Direction: Please return every line in the rows below that contains the string "This". Case counts.

Raw records:
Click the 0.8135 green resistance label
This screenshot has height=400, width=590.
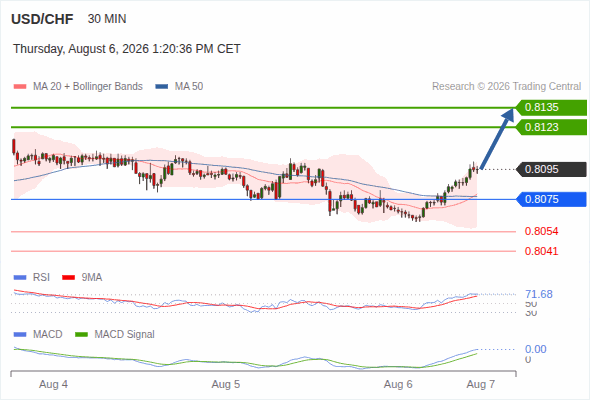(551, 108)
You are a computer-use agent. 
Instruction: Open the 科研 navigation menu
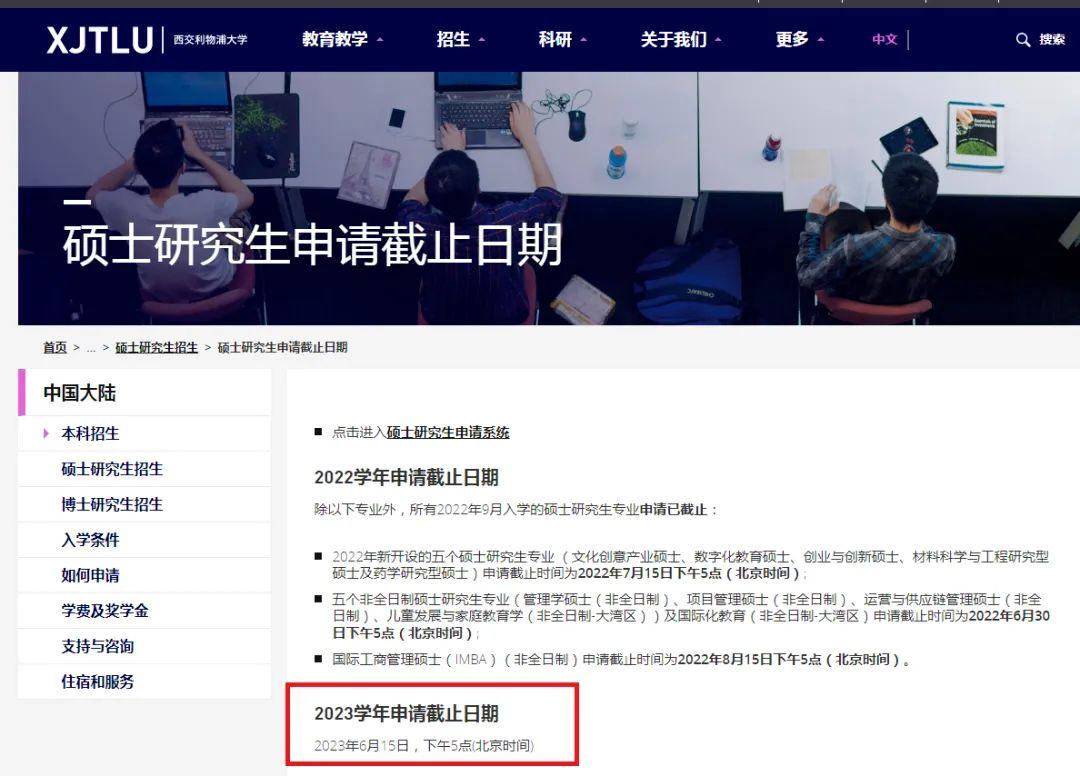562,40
---
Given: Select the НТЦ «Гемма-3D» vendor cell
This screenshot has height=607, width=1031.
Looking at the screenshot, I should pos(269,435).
---
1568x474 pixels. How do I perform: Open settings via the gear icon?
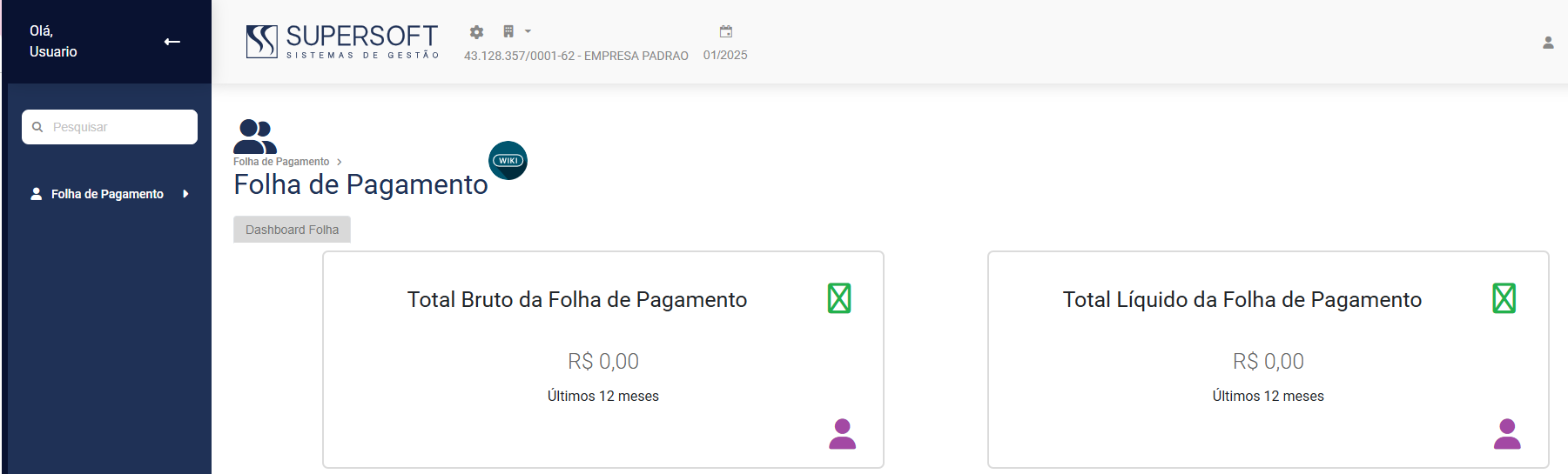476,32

Correct answer:
This screenshot has height=400, width=590.
This screenshot has height=607, width=1031.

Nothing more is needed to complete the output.